Published: 2026-04-18 16:29:25
Authors: Evgenii Chzhen, Sholom Schechtman
Categories: math.OC
Abstract:
We analyze the constant step size subgradient method on nonsmooth, nonconvex functions. We identify geometric assumptions on the objective function under which i) its domain admits a partition (stratification) into smooth manifolds (strata) on which the function is smooth; ii) a global projection formula for Clarke subgradients holds; and iii) quantitative curvature bounds hold on each stratum. Under these conditions, we prove that the iterates of the subgradient method locally shadow a Riemannian gradient descent on nearby strata, which we use to measure stationarity. We introduce a selection rule for the active stratum and develop a mechanism that assembles local descent inequalities across successive strata into explicit convergence rates.
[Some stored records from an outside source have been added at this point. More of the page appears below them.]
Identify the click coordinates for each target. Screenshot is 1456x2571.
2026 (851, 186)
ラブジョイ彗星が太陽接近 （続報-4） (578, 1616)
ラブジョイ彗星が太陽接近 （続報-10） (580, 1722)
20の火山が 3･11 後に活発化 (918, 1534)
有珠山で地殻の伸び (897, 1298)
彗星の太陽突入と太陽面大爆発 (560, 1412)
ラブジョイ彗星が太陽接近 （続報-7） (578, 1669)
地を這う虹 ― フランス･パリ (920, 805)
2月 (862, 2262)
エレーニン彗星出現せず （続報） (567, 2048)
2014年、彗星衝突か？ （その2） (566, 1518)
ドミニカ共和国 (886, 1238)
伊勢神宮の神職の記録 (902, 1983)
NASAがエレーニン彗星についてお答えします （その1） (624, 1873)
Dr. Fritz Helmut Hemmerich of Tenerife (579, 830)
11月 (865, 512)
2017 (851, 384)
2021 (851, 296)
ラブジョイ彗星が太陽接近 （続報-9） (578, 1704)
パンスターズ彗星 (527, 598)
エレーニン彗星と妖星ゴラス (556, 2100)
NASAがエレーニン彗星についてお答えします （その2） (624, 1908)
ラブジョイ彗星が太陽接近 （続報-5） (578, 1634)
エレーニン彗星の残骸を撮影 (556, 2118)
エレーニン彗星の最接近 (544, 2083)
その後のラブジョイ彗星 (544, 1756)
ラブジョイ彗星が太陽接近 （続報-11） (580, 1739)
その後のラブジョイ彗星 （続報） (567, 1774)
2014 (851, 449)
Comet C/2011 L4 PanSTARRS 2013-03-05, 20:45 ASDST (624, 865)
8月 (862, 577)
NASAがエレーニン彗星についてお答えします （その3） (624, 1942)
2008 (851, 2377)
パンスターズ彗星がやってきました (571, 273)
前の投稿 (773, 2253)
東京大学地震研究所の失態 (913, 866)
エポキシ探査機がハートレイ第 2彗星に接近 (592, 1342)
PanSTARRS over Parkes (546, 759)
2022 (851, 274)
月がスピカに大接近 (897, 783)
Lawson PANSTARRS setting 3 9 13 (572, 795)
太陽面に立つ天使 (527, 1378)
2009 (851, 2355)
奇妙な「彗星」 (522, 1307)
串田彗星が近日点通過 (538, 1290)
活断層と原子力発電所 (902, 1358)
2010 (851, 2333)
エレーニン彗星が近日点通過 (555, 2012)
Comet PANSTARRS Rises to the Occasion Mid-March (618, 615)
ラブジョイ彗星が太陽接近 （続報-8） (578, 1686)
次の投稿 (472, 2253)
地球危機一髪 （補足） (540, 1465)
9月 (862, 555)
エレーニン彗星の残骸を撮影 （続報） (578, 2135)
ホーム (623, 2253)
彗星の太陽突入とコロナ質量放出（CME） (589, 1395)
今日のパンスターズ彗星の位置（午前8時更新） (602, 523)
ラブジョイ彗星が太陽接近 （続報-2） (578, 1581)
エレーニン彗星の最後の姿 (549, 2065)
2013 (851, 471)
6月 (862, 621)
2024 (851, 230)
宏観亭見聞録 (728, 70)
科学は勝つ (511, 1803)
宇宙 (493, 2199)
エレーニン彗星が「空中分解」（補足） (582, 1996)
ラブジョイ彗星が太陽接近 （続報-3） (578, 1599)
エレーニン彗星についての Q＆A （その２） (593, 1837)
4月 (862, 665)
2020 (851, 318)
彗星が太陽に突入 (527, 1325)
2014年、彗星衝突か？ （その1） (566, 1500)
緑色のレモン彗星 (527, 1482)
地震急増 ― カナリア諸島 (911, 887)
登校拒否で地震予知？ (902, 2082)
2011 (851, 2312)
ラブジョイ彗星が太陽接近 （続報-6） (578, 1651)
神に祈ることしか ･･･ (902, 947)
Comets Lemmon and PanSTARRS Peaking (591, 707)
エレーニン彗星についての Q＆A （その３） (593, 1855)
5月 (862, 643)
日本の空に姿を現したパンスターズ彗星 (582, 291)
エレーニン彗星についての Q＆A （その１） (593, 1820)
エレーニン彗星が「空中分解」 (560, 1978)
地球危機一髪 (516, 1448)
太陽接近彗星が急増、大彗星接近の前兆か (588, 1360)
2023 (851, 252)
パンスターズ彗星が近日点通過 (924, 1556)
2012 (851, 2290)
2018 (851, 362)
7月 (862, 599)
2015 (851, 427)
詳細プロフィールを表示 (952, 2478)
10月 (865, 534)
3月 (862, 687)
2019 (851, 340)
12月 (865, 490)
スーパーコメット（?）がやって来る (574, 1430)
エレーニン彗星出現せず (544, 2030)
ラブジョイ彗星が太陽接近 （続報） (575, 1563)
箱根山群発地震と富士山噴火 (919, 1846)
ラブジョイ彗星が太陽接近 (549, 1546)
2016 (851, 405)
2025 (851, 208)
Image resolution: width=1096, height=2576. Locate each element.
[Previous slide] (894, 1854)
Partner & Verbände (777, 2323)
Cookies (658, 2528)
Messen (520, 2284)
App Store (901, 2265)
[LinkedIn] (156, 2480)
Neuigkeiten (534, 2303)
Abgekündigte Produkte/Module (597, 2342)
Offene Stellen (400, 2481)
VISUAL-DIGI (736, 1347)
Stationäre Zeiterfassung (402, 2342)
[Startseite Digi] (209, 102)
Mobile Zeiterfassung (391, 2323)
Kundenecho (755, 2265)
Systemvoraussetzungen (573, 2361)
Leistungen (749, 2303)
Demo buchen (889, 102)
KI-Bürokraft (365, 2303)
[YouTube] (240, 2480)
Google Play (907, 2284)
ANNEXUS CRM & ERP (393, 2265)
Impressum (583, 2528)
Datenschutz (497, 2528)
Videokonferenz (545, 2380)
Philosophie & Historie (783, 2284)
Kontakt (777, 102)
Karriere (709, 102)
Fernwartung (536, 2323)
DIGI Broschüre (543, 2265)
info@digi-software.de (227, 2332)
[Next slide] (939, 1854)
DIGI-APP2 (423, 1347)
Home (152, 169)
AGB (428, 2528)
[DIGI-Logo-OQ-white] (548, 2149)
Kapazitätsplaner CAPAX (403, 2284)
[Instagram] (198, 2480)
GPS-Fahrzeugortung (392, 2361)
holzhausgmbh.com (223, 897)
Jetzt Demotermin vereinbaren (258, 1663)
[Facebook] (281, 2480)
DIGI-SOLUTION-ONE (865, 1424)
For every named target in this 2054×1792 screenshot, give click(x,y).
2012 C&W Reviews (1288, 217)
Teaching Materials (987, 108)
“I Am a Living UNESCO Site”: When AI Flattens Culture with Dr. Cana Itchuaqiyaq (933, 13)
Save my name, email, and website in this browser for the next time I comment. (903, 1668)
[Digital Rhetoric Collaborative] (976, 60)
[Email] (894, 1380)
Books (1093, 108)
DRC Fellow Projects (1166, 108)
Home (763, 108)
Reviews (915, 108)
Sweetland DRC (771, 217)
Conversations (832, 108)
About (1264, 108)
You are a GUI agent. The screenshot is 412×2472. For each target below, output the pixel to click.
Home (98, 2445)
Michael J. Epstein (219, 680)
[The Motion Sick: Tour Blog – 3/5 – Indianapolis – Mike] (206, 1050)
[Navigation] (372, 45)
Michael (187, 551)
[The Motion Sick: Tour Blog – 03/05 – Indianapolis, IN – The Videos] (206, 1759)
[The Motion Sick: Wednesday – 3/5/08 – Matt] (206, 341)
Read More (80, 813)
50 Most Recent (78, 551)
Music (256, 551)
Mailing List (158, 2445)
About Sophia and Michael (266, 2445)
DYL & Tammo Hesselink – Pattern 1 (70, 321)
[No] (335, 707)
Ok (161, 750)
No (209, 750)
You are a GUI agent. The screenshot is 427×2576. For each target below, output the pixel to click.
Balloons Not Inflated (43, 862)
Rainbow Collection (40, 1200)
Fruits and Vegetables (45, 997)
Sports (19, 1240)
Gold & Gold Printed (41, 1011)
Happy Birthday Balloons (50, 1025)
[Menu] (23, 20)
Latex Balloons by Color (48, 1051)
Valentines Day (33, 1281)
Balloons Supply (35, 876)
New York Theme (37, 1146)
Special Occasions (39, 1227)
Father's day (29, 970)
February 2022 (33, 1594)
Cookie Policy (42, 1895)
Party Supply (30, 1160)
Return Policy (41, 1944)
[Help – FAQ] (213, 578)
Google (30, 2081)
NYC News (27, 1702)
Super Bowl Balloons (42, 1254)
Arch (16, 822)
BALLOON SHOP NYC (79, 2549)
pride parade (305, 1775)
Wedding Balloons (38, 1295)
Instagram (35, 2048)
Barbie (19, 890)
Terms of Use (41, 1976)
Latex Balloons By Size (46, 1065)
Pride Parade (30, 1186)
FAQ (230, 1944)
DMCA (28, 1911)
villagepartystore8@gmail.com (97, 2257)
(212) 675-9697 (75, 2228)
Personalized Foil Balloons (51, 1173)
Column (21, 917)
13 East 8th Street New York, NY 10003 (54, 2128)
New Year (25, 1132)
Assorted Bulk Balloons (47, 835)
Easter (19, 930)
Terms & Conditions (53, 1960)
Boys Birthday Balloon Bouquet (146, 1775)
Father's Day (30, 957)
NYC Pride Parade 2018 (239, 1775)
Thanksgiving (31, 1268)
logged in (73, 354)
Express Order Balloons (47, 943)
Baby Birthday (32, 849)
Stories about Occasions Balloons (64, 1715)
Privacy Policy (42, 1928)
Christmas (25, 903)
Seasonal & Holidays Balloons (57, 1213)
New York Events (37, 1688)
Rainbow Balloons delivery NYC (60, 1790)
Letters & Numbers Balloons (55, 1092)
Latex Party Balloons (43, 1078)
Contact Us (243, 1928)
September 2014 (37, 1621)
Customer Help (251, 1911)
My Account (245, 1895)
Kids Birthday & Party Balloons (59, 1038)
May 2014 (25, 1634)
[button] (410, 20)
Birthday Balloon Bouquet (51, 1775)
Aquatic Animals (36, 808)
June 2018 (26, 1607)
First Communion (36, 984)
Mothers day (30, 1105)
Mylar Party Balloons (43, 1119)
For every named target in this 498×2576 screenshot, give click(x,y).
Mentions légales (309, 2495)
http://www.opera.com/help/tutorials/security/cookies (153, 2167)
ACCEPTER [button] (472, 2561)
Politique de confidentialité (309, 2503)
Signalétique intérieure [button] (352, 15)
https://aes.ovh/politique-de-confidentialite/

These rates are expressed in terms of the number of dimensions present in the stratification, improve as the number of strata decreases, and recover, up to constants, the classical rates in the smooth case. We show that the stated assumptions follow from the existence of Lipschitz stratifications of semialgebraic sets, and are therefore automatically satisfied for semialgebraic functions and, more generally, for functions definable in polynomially bounded o-minimal structures, yielding the first known convergence rates in these settings. As intermediate results of independent interest, we establish tubular neighborhood estimates for Lipschitz stratifications and a global projection formula for Clarke subgradients. Finally, we show that our framework extends to decreasing step size and recovers, via an alternative argument, the recently announced result of Lai and Song on sequential convergence of the subgradient method with step sizes 1/k.